Re-authored against current main from PR #10388 by @wilsen0. The
original branch is 3800+ commits stale and could not be cherry-picked
without reverting unrelated work; this change carries only the perf
intent forward.
Tuning summary
==============
Text-batch ingress (gateway/platforms/telegram.py):
- HERMES_TELEGRAM_TEXT_BATCH_DELAY_SECONDS default 0.6 -> 0.3
- HERMES_TELEGRAM_TEXT_BATCH_SPLIT_DELAY_SECONDS default 2.0 -> 1.0
- Adaptive fast-path tiers in _flush_text_batch:
total <= 320 cp -> min(cap, 0.18)
total <= 1024 cp -> min(cap, 0.24)
else -> cap
A single short reply now reaches the agent in ~180ms instead of
600ms. Tier constants compose with the configured cap via min()
so an operator who tightens HERMES_TELEGRAM_TEXT_BATCH_DELAY_SECONDS
below 0.18 still wins on every tier.
- _env_float_clamped helper replaces bare float(os.getenv()).
Rejects NaN / Inf, applies optional min/max bounds. Used for
text-batch + media-batch knobs. Prevents asyncio.sleep(NaN)
crashes when an operator typos an env var.

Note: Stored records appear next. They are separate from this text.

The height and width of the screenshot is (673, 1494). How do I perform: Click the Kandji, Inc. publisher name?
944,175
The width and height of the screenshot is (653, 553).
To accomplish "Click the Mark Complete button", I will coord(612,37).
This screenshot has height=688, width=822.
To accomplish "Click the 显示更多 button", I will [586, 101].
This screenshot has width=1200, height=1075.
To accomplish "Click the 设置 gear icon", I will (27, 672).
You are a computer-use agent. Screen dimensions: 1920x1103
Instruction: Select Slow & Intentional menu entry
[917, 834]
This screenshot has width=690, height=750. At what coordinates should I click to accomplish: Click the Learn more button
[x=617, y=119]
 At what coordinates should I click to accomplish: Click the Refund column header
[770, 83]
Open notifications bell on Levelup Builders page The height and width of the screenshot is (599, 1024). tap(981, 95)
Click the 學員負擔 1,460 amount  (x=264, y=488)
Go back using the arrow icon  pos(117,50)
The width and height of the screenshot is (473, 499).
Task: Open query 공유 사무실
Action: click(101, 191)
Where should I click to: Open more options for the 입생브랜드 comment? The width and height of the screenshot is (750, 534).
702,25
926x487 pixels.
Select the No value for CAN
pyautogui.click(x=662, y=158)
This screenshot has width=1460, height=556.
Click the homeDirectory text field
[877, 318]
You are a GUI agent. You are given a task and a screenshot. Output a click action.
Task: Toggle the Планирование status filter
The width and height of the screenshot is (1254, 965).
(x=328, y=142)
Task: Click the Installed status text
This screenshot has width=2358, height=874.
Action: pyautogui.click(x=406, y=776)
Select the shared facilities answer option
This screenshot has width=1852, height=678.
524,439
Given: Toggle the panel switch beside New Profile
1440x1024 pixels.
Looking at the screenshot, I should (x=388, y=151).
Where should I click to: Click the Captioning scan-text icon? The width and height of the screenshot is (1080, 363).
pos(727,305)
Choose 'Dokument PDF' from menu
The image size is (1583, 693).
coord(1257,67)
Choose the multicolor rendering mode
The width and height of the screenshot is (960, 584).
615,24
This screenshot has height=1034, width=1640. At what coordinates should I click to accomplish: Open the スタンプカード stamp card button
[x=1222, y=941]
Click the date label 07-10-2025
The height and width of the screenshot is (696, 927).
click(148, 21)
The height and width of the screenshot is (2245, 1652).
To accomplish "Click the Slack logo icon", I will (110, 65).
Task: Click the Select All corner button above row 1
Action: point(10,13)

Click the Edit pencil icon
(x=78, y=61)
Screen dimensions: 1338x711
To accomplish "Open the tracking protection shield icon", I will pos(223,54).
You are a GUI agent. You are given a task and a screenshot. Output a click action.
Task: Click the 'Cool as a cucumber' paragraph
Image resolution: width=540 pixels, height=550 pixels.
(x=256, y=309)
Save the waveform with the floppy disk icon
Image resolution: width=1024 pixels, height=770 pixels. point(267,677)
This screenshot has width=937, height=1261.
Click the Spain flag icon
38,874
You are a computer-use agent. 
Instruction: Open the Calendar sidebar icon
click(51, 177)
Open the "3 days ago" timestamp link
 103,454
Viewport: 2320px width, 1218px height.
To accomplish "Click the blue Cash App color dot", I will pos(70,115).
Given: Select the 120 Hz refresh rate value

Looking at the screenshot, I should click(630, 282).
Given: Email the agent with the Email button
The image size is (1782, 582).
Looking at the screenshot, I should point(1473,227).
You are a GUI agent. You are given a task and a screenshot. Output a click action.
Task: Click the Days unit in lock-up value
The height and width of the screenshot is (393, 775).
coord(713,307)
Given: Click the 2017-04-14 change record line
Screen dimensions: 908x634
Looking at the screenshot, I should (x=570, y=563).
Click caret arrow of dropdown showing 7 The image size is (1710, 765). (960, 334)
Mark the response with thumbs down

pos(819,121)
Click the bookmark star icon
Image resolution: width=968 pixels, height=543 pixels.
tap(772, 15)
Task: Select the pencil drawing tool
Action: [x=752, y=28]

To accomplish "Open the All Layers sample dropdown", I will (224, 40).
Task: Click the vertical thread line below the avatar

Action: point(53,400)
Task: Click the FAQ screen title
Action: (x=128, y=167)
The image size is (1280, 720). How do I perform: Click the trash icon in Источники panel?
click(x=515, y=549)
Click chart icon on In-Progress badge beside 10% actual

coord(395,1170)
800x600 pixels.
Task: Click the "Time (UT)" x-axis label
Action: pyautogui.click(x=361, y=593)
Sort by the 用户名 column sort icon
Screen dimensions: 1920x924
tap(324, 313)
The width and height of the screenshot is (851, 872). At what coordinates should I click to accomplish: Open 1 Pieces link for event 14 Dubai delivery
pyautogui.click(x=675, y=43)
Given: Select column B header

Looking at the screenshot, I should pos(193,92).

Stream cadence (gateway/config.py + stream_consumer.py):
- StreamingConfig.edit_interval default 1.0s -> 0.8s
- StreamingConfig.buffer_threshold default 40 -> 24 chars
- DEFAULT_STREAMING_EDIT_INTERVAL / BUFFER_THRESHOLD / CURSOR are now
a single source of truth. StreamConsumerConfig imports them
instead of duplicating the literals; the prior dual-source drift
is fixed.
Tool progress (gateway/display_config.py):
- Telegram default tool_progress 'all' -> 'new'. Inside
Telegram's ~1 edit/s flood envelope the 'all' default would
accumulate edit pressure on busy chats; 'new' shows only the
leading bubble per tool batch and feels less spammy.
- Slack tier_low override (tool_progress='off') is preserved.
Composition with native draft streaming (#23512)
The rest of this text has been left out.